Each line of the material that mentions the word "Sugar" is to be copied.

____

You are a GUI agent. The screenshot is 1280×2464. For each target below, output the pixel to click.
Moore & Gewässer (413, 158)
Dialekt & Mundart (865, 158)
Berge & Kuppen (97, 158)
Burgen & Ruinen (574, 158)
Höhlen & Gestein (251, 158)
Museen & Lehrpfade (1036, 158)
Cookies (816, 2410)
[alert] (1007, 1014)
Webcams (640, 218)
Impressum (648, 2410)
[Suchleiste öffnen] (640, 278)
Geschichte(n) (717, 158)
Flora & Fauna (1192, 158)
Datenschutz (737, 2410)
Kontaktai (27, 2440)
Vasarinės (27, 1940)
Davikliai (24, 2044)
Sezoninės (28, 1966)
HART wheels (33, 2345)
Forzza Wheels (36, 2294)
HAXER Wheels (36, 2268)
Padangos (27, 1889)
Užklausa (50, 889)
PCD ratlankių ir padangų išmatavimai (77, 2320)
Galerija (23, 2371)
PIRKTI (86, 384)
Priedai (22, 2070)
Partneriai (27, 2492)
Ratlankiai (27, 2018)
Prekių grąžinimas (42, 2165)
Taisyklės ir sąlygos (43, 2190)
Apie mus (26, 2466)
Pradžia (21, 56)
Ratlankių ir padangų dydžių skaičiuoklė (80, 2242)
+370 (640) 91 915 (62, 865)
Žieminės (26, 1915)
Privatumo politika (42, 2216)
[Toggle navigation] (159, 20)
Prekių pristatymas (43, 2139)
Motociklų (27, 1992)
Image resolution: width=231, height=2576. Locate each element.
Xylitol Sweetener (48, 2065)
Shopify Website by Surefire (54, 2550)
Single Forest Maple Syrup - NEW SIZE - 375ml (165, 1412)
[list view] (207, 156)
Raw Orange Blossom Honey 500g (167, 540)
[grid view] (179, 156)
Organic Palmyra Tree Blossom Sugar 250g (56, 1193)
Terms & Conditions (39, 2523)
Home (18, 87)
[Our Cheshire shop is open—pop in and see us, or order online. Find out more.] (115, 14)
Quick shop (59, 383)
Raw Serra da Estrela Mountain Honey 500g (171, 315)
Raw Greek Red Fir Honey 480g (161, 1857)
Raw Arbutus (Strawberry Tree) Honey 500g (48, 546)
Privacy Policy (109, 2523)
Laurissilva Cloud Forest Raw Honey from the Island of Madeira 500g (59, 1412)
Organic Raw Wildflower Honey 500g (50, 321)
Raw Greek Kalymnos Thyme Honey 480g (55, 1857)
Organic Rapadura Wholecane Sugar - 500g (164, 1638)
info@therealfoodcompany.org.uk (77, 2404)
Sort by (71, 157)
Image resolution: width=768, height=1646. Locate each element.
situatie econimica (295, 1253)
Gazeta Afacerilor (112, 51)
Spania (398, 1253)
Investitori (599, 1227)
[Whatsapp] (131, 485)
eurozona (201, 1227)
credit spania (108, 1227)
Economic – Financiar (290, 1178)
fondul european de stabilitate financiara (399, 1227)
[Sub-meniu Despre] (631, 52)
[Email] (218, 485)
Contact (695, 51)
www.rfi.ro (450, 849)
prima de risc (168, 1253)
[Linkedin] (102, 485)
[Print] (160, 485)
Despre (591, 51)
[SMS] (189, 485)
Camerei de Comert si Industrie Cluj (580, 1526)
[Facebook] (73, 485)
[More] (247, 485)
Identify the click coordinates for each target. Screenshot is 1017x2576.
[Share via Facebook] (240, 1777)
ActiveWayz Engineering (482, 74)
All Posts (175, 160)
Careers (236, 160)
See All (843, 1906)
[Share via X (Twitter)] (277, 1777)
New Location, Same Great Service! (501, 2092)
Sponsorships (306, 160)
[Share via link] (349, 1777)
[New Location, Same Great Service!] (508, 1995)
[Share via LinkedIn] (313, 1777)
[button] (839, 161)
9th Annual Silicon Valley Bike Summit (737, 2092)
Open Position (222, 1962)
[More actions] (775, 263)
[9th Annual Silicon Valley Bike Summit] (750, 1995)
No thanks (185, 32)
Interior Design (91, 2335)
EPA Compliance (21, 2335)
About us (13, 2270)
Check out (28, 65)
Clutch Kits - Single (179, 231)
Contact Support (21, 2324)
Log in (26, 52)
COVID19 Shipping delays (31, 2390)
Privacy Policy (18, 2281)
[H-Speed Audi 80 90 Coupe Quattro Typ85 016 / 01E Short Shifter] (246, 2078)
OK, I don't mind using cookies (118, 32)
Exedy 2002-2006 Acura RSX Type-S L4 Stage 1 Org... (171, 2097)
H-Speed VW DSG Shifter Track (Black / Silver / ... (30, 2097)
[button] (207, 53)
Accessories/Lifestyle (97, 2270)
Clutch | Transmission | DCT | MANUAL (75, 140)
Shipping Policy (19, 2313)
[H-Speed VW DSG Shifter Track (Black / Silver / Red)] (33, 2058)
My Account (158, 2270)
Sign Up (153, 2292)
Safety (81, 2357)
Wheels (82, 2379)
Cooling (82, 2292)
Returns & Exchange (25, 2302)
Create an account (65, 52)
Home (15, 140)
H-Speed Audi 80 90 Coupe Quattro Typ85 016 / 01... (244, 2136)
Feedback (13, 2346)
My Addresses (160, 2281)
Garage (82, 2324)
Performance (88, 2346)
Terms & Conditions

____

Exercise result -
Organic Palmyra Tree Blossom Sugar 250g (56, 1193)
Organic Rapadura Wholecane Sugar - 500g (164, 1638)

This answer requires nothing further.